Подобно греческой богине любви Афродите, Феодора родилась на Кипре, но его благоухающие, покрытые зеленью горы и лазоревое море помнила едва ли: когда ей исполнилось четыре года, семейство переехало в Константинополь. Здесь Акакий — то ли отец, то ли отчим Феодоры — устроился смотрителем за медведями в зверинце при партии Зеленых, то есть при прасинах, выражавших интересы земледельческой и высшей сенаторской аристократии. А их оппоненты — венеты, партия Синих, представляли интересы торговых и ремесленных объединений. Эти партии были вечными врагами на Ипподроме. Игры тогда, в том числе и прославленные состязания колесниц, являлись неотъемлемой частью столичной жизни. Ставки делались на все и на всех, а гибель наездника и лужи крови на арене лишь распаляли азарт игроков. Гул, крики, вопли синих и зеленых трибун — вот что врезалось в память четырехлетней девочки, которая постоянно подсматривала за действом, разворачивающимся на Ипподроме, — женщин туда не пускали. Не успело семейство обосноваться в столице, как случилась беда: Акакий, раненный цирковым медведем, умер, обрекая тем самым Феодору и двух ее сестер на голодное существование. Правда, через некоторое время его место занял другой человек, некто Ородонт. Но должность Акакия, на которую он претендовал, ему не досталась. И тогда мать Феодоры решилась на крайность: выставила трех сестер на арене Ипподрома прямо перед началом скачек, и оробевшие от криков девяноста тысяч зрителей дети, одетые в белые туники, стали просить о милости. Так состоялось их первое выступление при «полном аншлаге». Когда же разъяренная толпа стала требовать выкинуть их с арены, партия Синих публично сжалилась над семейством (в пику Зеленым), и Ородонт был принят смотрителем зверей…

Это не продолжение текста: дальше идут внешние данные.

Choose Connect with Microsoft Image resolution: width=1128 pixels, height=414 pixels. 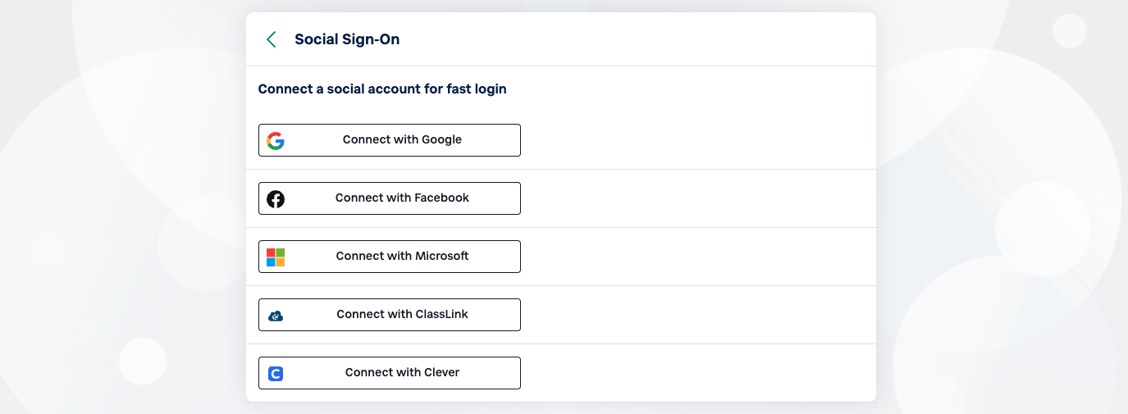tap(389, 257)
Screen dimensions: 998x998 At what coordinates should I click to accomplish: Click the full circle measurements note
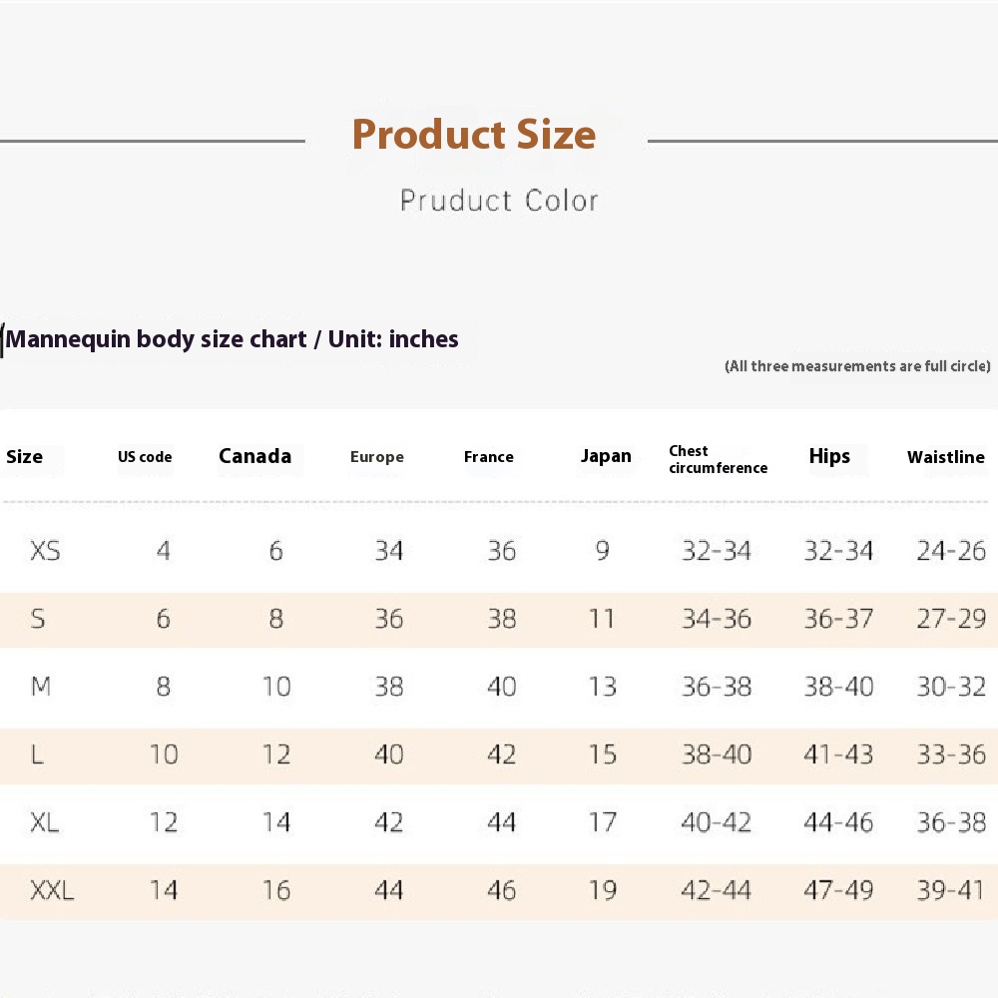(x=857, y=366)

Помимо состязаний колесниц на Ипподроме с гигантской ареной в форме копыта устраивались театральные сценки, выступления циркачей и другие незамысловатые народные зрелища. Мать Феодоры стала рано приучать своих девочек к сцене — семья нуждалась постоянно. Старшая Комито, по одной из версий, играла на флейте, а по другой — была актрисой-куртизанкой. Сначала маленькая Феодора сопровождала сестру на сцене и прислуживала ей. А потом принялась выступать в пантомиме. Пантомимом назывался сольный танец на мифологический сюжет. Костюм актеров пантомима, особенно женщин, отличался предельной вольностью, а многие жесты и движения носили весьма откровенный, эротический характер. Прокопий Кесарийский пишет, что, выходя на сцену, Феодора скидывала платье. Из всей одежды на ней оставалась узенькая полоска ткани чуть ниже пояса. Исполняемый номер, например, мог состоять в том, что ей, лежавшей на сцене, «бросали на срамные места ячменные зерна, и специально обученные гуси вытаскивали их клювами и съедали»… Девушка была необычайно изящной и остроумной, гораздой на выдумки и очень красивой. Гордясь своим гимнастическим искусством и женскими прелестями, юная Феодора научилась забавлять публику.

Именно в этих подробностях из жизни будущей императрицы историк Прокопий Кесарийский отказывается видеть что-либо, кроме голого разврата. Бесспорно то, что народный театр на рубеже поздней античности и раннего Средневековья славился крайним натурализмом показа сцен любви (более того, демонстрация сексуального сближения героев той или иной сцены, согласно некоторым свидетельствам, не всегда была имитацией). Вместе с тем некоторые христианские моралисты судят о том театре тоньше. Так, по словам христианского апологета Тертуллиана, театральные зрелища суть замаскированный языческий храм, где чтят богиню любви Афродиту и бога вина Вакха. В самом деле, по своему происхождению непритязательные театральные сценки, о которых идет речь, были связаны с культом плодородия и ритуальным осмеянием божества, народным праздником и карнавалом. Правильнее будет увидеть в них явление народной культуры, непонятной и неприемлемой для лидеров культуры официальной, увлеченных абсолютом христианских ценностей. В конце концов, грубый эротизм народного театра времени Феодоры являлся законом жанра, которому с юношеским задором она всего лишь следовала.